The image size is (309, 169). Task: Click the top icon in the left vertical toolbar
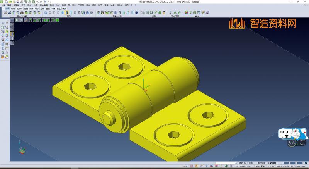(3, 23)
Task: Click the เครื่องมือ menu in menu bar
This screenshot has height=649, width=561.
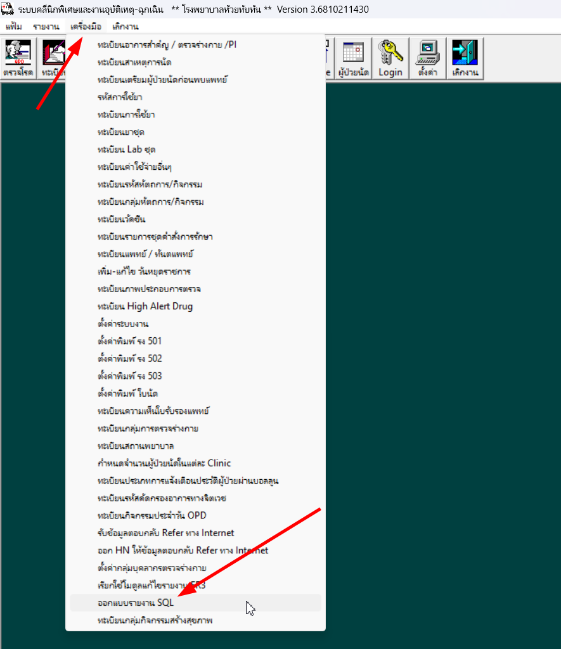Action: pos(86,27)
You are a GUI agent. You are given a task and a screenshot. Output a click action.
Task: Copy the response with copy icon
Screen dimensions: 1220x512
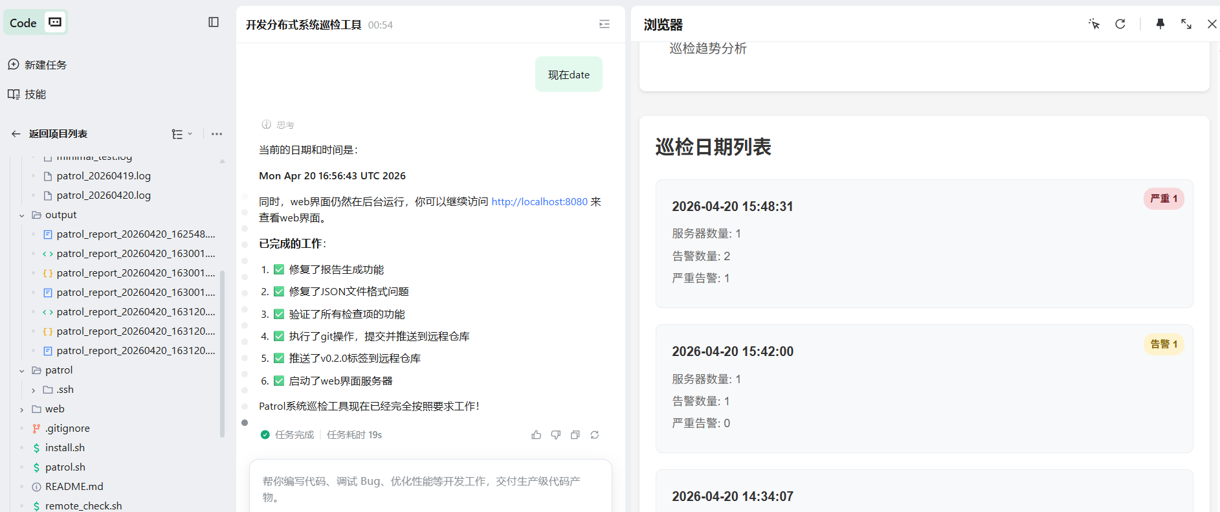tap(575, 435)
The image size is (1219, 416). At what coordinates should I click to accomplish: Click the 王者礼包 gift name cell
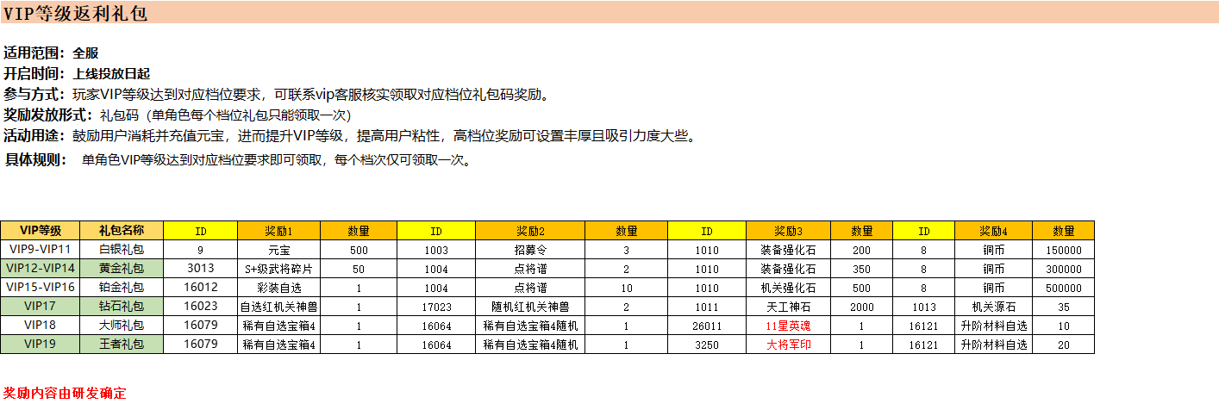pos(122,345)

_ _ _ _ _

ABOUT THIS EXERCISE:
Please transcribe the entries exactly, omitting the images.

OUTPUT FOR THIS EXERCISE:
The image size is (309, 169). Task: Click the top icon in the left vertical toolbar
(3, 23)
Task: Click the เครื่องมือ menu in menu bar
This screenshot has height=649, width=561.
Action: pos(86,27)
You are a GUI agent. You are given a task and a screenshot. Output a click action.
Task: Copy the response with copy icon
Screen dimensions: 1220x512
tap(575, 435)
The image size is (1219, 416). At what coordinates should I click to accomplish: Click the 王者礼包 gift name cell
pos(122,345)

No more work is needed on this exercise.